Survivor-Centred Approaches
The Ododo Wa exhibit has been situated within a survivor centred approach by several of our media sources. YorkU’s yFile situates the exhibit within the context of United Nations Security Council’s adoption of Resolution 2467 on April 23, 2019. This resolution “articulates a survivor-centred approach to the prevention and response to conflict-related sexual violence.” Like this resolution, the exhibit prioritizes a survivor-centred approach, meaning that survivors are empowered to seek justice and reparations.
Take a deeper dive. Listen to Grace Acan explain what justice means to survivors of sexual violence in conflict. CMHR Audio clip goes here.
News media has similarly situated the exhibit as timely, and its association with dialogues for survivors as necessary. For example, the arts magazine GalleriesWest places the exhibit in relation to the Nobel Peace Prize winners, Denis Mukwege and Nadia Murad, and their efforts against the use of sexual violence as a weapon of war. This is also shown in the University of Manitoba’s news, which represents the exhibit in the context of Uganda’s transitional justice policy of June 2019.
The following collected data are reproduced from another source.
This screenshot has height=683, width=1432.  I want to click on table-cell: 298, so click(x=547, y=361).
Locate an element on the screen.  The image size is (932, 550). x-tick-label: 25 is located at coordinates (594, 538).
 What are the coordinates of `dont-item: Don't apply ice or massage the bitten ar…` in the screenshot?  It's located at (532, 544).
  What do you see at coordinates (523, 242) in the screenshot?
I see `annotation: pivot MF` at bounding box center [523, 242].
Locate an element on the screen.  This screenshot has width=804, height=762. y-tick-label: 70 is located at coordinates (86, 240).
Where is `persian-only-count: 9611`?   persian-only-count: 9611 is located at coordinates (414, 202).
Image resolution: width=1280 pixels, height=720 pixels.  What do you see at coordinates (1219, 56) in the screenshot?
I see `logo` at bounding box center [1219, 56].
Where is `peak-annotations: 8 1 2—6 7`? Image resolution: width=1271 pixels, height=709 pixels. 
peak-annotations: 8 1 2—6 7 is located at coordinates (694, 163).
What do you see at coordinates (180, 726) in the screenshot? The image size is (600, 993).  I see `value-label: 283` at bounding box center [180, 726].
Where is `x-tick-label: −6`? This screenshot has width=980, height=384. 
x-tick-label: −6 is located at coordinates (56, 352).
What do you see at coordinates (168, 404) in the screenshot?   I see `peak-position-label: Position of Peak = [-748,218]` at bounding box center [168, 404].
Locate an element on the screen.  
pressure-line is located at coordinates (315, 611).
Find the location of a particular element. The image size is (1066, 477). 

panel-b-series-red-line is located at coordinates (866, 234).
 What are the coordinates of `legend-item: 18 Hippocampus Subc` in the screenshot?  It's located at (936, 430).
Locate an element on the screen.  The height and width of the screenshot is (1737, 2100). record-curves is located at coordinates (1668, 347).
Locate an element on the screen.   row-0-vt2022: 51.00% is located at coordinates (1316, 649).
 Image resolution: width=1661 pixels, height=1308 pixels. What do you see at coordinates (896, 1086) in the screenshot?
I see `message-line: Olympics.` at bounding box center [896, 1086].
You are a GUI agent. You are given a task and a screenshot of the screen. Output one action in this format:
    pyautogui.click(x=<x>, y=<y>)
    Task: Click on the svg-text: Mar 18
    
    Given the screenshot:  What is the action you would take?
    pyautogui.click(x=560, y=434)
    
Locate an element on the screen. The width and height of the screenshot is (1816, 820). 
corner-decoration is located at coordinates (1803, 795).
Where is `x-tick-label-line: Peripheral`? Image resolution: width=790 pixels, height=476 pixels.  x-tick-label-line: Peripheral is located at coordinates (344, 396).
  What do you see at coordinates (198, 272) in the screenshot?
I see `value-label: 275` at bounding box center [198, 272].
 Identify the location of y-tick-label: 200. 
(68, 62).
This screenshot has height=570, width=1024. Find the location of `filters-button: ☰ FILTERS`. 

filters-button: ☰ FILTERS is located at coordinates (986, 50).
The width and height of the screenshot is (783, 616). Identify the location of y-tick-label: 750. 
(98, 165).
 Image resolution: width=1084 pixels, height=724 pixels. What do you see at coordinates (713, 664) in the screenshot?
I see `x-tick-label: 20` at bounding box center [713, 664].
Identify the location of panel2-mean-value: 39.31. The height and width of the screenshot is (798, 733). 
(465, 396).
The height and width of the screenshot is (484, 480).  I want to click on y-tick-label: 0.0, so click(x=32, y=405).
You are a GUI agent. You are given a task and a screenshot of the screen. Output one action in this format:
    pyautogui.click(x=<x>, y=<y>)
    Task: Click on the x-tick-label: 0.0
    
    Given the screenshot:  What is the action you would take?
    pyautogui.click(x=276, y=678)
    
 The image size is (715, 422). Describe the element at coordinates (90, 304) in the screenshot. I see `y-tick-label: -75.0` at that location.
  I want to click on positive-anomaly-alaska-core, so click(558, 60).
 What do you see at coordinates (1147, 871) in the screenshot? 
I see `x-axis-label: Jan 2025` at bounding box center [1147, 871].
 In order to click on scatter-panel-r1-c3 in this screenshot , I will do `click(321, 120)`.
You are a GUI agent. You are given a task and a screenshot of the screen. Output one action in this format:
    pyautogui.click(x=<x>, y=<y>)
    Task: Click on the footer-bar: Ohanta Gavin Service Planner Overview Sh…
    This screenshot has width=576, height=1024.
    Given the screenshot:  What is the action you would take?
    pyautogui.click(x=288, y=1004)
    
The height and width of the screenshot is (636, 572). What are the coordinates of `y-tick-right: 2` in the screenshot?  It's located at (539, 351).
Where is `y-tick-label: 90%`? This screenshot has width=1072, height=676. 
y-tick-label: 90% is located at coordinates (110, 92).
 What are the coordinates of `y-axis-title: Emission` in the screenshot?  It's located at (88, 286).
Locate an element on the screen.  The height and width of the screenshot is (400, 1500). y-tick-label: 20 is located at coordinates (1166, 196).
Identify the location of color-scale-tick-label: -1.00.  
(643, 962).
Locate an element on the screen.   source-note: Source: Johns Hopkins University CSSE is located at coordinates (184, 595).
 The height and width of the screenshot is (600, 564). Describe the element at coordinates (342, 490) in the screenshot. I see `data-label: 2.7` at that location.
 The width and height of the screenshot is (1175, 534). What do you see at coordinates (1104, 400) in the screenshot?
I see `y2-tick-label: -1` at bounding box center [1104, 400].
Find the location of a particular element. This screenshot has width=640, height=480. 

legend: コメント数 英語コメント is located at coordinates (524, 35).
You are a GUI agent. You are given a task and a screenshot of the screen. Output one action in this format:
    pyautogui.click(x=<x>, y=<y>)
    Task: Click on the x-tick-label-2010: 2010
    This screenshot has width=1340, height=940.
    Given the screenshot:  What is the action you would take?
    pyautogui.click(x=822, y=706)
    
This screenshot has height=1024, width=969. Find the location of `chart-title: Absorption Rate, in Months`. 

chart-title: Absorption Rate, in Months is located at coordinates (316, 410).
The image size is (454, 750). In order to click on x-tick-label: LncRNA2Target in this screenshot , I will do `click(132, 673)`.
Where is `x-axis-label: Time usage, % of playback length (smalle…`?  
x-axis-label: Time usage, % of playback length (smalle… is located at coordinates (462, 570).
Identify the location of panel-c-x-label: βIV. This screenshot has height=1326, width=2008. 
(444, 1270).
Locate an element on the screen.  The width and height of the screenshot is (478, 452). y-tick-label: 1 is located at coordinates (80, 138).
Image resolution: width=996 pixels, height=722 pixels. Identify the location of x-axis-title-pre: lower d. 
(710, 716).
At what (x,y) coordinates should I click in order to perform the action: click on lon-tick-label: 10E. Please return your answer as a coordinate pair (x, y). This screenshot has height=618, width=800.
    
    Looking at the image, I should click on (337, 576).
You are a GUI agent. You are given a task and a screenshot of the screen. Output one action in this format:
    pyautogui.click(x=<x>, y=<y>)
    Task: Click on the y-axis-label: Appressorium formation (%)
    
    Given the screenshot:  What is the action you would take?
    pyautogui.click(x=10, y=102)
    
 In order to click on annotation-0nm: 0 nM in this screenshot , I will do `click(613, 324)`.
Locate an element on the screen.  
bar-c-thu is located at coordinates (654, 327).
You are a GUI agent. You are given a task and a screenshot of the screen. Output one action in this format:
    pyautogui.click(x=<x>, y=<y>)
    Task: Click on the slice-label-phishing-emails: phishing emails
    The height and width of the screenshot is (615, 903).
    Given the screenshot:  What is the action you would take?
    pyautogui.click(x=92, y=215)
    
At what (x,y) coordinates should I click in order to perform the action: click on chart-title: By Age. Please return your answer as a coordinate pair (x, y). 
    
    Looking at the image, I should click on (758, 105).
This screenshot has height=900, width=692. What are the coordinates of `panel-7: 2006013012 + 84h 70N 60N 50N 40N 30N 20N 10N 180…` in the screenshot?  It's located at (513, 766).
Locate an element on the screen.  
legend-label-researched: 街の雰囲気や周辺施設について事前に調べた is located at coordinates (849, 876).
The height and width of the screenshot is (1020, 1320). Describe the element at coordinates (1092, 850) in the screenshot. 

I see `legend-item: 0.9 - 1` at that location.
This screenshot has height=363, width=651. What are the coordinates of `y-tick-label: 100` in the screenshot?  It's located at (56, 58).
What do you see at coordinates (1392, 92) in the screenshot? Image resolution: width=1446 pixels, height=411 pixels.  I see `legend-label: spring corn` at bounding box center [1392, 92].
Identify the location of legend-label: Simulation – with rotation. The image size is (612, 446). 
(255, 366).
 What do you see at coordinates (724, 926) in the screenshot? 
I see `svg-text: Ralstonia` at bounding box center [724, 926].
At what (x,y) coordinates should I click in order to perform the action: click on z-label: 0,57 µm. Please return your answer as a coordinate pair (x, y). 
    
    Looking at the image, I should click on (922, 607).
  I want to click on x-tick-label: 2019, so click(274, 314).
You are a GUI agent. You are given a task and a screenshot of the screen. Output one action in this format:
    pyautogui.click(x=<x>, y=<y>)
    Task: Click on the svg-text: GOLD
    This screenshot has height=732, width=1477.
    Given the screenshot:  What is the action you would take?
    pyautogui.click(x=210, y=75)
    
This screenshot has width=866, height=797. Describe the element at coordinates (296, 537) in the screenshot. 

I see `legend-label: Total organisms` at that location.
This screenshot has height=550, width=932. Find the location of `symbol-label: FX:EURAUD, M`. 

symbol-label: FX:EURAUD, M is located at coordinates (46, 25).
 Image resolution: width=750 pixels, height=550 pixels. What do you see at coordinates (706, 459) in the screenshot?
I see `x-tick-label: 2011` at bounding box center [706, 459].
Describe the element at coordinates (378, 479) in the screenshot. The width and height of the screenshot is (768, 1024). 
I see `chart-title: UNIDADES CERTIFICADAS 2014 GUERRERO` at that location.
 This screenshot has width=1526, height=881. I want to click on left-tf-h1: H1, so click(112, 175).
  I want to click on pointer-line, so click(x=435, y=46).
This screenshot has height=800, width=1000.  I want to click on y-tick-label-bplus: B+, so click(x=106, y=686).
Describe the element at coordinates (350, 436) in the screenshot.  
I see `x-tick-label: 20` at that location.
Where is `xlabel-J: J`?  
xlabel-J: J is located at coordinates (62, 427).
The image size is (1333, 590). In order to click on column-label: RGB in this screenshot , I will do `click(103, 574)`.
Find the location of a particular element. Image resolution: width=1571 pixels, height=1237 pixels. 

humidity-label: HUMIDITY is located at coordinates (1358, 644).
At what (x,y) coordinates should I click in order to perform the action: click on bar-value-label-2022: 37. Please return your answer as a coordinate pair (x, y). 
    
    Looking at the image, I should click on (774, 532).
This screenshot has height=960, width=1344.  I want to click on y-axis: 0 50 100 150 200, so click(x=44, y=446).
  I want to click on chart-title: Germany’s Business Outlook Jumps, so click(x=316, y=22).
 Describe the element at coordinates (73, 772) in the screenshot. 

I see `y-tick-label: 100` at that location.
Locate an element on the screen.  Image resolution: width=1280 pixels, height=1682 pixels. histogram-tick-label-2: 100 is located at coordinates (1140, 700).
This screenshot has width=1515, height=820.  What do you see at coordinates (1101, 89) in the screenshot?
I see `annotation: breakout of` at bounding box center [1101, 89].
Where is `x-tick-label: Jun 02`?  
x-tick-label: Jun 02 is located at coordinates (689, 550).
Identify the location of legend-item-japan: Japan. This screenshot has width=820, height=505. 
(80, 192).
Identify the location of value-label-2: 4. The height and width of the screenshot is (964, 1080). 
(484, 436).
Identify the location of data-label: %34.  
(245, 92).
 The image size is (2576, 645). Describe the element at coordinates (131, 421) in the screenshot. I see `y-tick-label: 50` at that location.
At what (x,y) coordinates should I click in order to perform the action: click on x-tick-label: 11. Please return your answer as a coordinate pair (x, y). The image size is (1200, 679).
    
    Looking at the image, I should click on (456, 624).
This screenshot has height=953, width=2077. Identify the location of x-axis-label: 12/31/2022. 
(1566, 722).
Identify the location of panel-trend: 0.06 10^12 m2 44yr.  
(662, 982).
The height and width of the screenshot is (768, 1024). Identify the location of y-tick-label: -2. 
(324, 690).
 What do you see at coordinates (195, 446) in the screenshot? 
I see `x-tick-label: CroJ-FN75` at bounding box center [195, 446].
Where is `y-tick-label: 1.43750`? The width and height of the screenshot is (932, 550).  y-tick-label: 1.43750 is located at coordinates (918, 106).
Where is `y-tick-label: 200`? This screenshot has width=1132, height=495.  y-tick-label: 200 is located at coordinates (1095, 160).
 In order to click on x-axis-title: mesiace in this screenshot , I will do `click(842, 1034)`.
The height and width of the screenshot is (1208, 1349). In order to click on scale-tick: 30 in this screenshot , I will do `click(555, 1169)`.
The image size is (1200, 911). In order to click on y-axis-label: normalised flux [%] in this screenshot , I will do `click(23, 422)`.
Collaborative and curatorial approaches to the exhibit were also based on a survivor-centred approach. For example, CMHR curator Isabelle Masson acknowledges that for activists organizing around issues of sexual violence in war, it is important to reduce opportunities of re-traumatization or even further traumatization (Bitu Tshikudi). For these reasons, the exhibit aims to establish a sustainable and supportive storytelling process and environment that focuses on survivors’ needs, their voices, and their leadership towards justice and reparations. News media grappled with place-based tensions emerging from the conversations surrounding the exhibit, as they learned that conjugal slavery in war is a widespread issue that requires specific supports addressing each survivor's context. The traveling exhibit, based on Grace Acan and Evelyn Amony's storytelling, was designed to engage with both broad experiences and individual experience. As a result, the exhibits help support local reclamation of the stories of girls in war within survivors’ communities.